The town is built on a narrow plateau between the Ionian Sea and Mount Etna and it’s all view: look up and there’s Europe’s most active volcano; look down and there’s the voluptuous curve of the bay. Calabria, the toe of the boot of Italy, is a blue smudge in the distance.There’s a flowery fragrance on the breeze, sunsets and sunrises of outstanding beauty, the melancholy ruins of Roman and Greek civilisations, the still imposing palaces of the Spanish and French occupiers and the black tracks of lava from Etna’s sporadic eruptions.

Perhaps it’s this muttering volcano that gives the town a frisson – the atmosphere of a place on the edge; a place to eat, drink and be merry. While Sicily’s other problems include the mafia, summer’s brutal heat, barren highlands and poverty, these don’t normally intrude on holidaymakers, unless they are so unwise as to come in July or August.

Skipping the parched heat of summer, out-of-season tourists will have missed only the crowds. In late November my hotel was serving breakfast on the terrace, the grapes had just been harvested, the olives were being shaken into ground cloths and oranges hung like Christmas ornaments on the trees.Though a few restaurants were closed for annual holidays, the catch of the day was still being cooked to order in small family-run trattorias.

Small shops line Taormina’s one main shopping street, Corso Umberto I. It’s a cobbled pedestrian way that begins at Porta Messina and ends at Porta Catania, both circumstantial gates. Narrow staircases to the right and left of the Corso lead to alleys running uphill or downhill to hidden neighbourhoods. Corso Umberto is enlivened with picturesque squares, including the Piazza IX Aprile with its panoramic vista.

The best view of all, though, is from within the ancient amphitheatre of Taormina. A partial ruin, its brick arches frame views of the mountain and coast that look like 19th century engravings.The amphitheatre, built by the Greeks and rebuilt by the Romans for gladiatorial combats, is still used in summer for dramatic performances.

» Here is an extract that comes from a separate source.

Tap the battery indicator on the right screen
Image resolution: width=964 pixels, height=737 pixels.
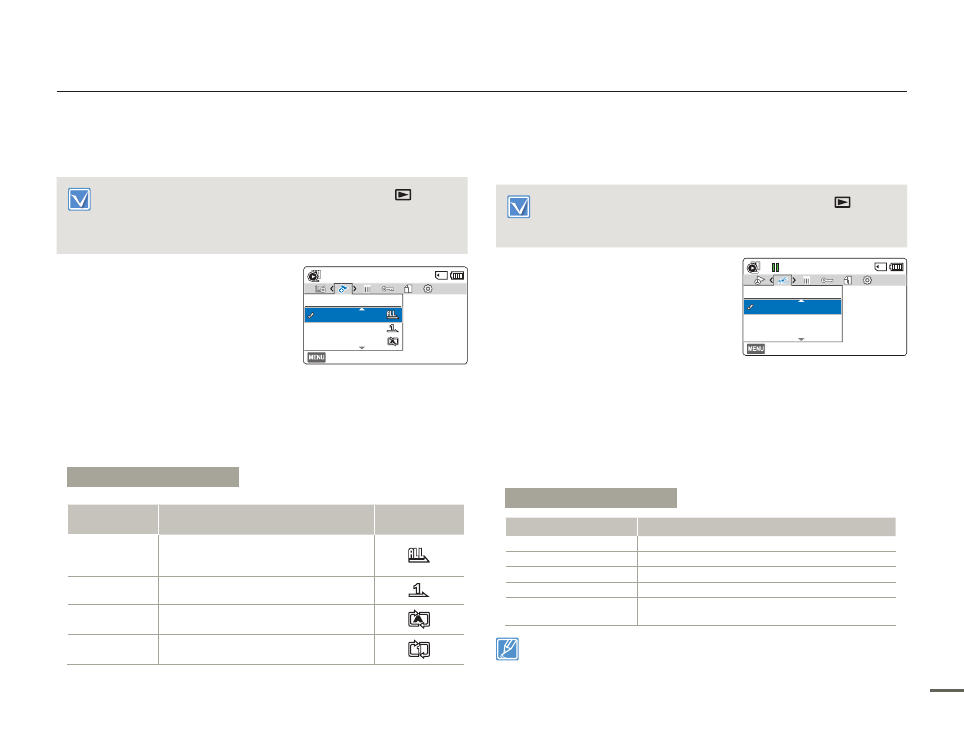(x=896, y=267)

After looking at the volcano from a distance for a few days, you want to get closer. I arranged through the hotel for a car with a chauffeur guide. On the twisty drive up towards the cone we passed olive groves, then forests of pine and chestnut trees and from each curve there were new perspectives of the snow-topped mountain. As we drove higher, Etna seemed to get lower, to crouch on the horizon like a cheetah pretending to be a house cat. We stopped in the car park that serves both a chair lift (skiing is a popular winter sport on Mount Etna) and the cable car. The sloping ground around here was mostly ash with fist-sized lumps of lava here and there, and isolated patches of snow. Some of these were lightly dusted with soot. “Fresh soot – Etna was active last night,” the guide observed indulgently, as if referring to a restless, elderly relative. He asked if I’d like to take the cable car higher up Etna’s flank. From there a jeep would take me to the crater’s edge “if conditions permit”. I said no. Standing in the cold wind he pointed out various rivers of lava, like coal slides, giving dates for each as if they were battles in a history book.The one in 2001 had carried away the observatory, the refuge and the ski lift. A new refuge and ski lift had just opened, though not an observatory. Etna is monitored by satellite now.

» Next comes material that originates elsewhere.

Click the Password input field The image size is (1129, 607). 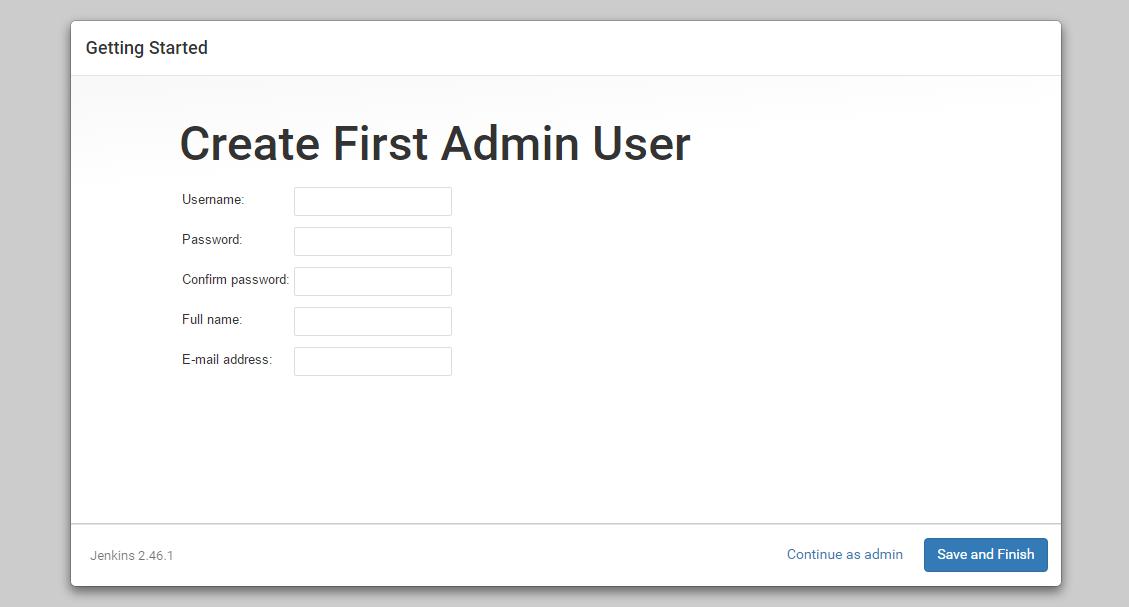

Our way back down the mountain toward Taormina took us through the home of Etna Appellation Cotrolée wine, an ‘island on an island’ that collars Etna’s neck.

 Here the grapes grow sweet in the lava-enriched soil. Near the town of Linguaglossa, we stopped at the Raciti-Gambino family’s vineyard. On the broad terrace overlooking their 18 hectares they offered a complimentary tasting of red and white wines along with bread, local cheeses and charcuterie to go with it. If you know wine, they’ll enthusiastically talk you through the technicalities. If, like me, you just want to choose a few bottles to remind you of Sicily, you’ll be in the right place, too.